ABSTRACT

During the first year of the revolution, Syrians captured and circulated scenes of crimes against humanity. They believed that the world would come to their aid if only word could get out about the atrocities the regime was committing against its own people. They posted mangled bodies in extremis to YouTube and Facebook sites. Even though their atrocity images did not mobilize the international community, artists continued to work. Their picture and word stories began to deliver the intensity of raw emotion rather than the brute physical reality that had left the world numb or, worse, indifferent. It was not only the world that artist-activists were trying to move; it was also other Syrians. Numbness inside is dangerous: “The worst thing possible is to get used to terrible stories and not to react as I should because I had decided not to get sick” (Nasif 2015: 136). If it is not to fester, trauma must be communicated. But the question with time was how to communicate the event effectively? In a country like Syria where, for forty years, individual trauma was the unacknowledged norm, almost no-one spoke or wrote against the regime. The only exceptions to the rule of silence were a few who had spent time in the Asads’ prisons.

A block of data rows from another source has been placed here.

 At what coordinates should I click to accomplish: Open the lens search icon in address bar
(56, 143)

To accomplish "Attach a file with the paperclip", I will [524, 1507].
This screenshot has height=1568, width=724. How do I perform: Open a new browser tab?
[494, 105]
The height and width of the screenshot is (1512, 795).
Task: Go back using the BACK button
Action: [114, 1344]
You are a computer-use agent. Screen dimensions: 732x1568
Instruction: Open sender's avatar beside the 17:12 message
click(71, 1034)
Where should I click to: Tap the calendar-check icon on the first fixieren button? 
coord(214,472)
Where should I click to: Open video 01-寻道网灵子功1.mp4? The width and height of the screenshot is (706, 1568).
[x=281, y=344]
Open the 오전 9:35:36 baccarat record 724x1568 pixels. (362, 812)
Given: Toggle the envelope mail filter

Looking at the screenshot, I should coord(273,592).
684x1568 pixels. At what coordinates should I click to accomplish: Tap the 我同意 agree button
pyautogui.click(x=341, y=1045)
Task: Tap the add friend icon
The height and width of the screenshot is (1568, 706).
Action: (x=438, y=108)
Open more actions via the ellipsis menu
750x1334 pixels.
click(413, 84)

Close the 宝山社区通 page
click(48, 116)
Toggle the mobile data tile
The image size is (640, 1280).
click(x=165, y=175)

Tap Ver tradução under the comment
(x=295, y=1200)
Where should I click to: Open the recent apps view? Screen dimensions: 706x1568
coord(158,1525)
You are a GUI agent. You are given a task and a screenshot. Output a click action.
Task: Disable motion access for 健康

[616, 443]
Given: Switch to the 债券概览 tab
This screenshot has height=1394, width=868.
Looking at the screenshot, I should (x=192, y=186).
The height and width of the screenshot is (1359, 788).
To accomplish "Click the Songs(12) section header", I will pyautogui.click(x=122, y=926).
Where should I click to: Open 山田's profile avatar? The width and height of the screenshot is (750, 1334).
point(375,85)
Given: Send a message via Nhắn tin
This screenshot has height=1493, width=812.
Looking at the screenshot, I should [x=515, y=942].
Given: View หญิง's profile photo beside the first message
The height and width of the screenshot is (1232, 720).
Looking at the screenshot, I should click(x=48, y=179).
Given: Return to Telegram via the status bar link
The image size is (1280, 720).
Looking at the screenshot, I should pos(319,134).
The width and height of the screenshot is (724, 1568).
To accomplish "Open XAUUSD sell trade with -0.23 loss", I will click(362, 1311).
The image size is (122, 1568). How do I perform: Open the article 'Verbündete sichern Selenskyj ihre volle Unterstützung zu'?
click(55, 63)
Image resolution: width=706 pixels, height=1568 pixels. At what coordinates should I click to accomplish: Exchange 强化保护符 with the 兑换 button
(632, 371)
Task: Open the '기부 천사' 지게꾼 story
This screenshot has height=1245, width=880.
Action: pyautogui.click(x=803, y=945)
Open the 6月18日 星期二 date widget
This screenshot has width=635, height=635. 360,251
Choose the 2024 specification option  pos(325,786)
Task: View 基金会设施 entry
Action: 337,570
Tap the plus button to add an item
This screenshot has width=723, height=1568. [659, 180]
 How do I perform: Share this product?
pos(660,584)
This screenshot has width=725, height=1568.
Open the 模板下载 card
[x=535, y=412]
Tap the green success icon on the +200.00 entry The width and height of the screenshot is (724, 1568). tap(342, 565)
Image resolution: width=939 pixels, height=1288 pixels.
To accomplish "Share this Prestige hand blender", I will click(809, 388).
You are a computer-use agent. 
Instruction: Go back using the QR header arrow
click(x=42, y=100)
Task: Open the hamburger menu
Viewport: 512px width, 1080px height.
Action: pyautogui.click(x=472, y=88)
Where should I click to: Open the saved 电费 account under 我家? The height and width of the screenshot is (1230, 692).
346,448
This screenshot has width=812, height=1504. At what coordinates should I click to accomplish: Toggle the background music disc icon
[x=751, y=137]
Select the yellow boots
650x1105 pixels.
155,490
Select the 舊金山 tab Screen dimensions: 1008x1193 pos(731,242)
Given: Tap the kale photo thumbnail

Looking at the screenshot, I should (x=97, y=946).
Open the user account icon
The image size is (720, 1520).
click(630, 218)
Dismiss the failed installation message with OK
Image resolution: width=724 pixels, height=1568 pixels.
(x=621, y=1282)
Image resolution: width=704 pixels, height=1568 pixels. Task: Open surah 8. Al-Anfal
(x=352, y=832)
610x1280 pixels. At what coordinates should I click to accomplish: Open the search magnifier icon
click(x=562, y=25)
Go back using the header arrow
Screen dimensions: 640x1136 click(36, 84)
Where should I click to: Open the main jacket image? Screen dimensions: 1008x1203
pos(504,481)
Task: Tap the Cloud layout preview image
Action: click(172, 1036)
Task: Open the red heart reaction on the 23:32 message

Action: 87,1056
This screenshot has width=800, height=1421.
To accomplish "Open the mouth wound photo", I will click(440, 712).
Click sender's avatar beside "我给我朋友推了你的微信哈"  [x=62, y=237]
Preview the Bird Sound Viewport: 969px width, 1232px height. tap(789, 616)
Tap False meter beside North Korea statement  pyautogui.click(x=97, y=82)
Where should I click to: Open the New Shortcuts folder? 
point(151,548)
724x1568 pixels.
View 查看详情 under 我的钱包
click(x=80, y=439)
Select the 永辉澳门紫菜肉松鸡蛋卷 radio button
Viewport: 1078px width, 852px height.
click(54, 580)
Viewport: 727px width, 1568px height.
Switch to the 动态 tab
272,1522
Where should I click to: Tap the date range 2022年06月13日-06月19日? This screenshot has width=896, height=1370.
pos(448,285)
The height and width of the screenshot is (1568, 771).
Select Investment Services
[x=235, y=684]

Ghassan al-Jabai, Faraj Bairaqdar, Ibrahim Samuil, and Hasiba ‘Abd al-Rahman had found ways to turn their ordeals into words that evoked pain in the reader. When Bashar Asad ascended the throne in 2000, those prison classics began to circulate more widely than had ever before been possible. These writings inspired others to record their punishment for standing up to unjust power. They also provided testimonials of impossible survival and evidence of the state’s crimes against humanity. Sharing trauma

empowered many to write, paint, and make moving images that demonstrated how trauma was being transformed into resistance. After the eruption of the revolution, the experience of regime cruelty and its denunciation were no longer individual, but collective. Mass arrests during the 2011 demonstrations inspired new carceral narratives. Journalist Hanadi Zahlut’s 2014 book Ila ibnati [To My Daughter] recounts her weeks in solitary confinement at a security center and then months in the Adra and Mezze prisons. The country was on fire, but the women she met at Adra had no idea what was happening outside the prison walls. When they heard that the new arrival had been arrested for participating in a demonstration, they were astonished. They could not believe that “dozens of women are detained, tortured behind bars and suffering for supporting the revolution, for cooking its power, for feeding it, for writing its diary and for binding its wounds” (Zahlut 2014: 50; my emphasis). Zahlut maintains that, even after over three years of generalized armed violence, the turmoil in the country is not a civil war, but is at its heart a revolution. Moreover, she insists on the key part that women have played, emphasizing the gender of their participation in her use of culinary and nursing figures of speech. After release, her brother pleads with her to return home to safety. Safety, however, is not her priority: Syrians have abandoned safety to “confront their fear and to revolt and I have to be with them. I shall long for my mother’s breast, I know . . . But I will not be me, I will be no more than my fear and my weakness” (Zahlut 2014: 99). What matters is the revolution and everyone’s commitment to keep it going and not the safe silence of the past. On the last page, we learn that Zahlut fled to Paris, but even from that distance she continues to believe in the revolution: “I am convinced that the torture will cease when you read our revolution carefully and you will learn from it” (Zahlut 2014: 109). The Syrian revolutionaries will have taught the world how to confront tyranny, sustain hope, and begin the long-delayed process of building a just society.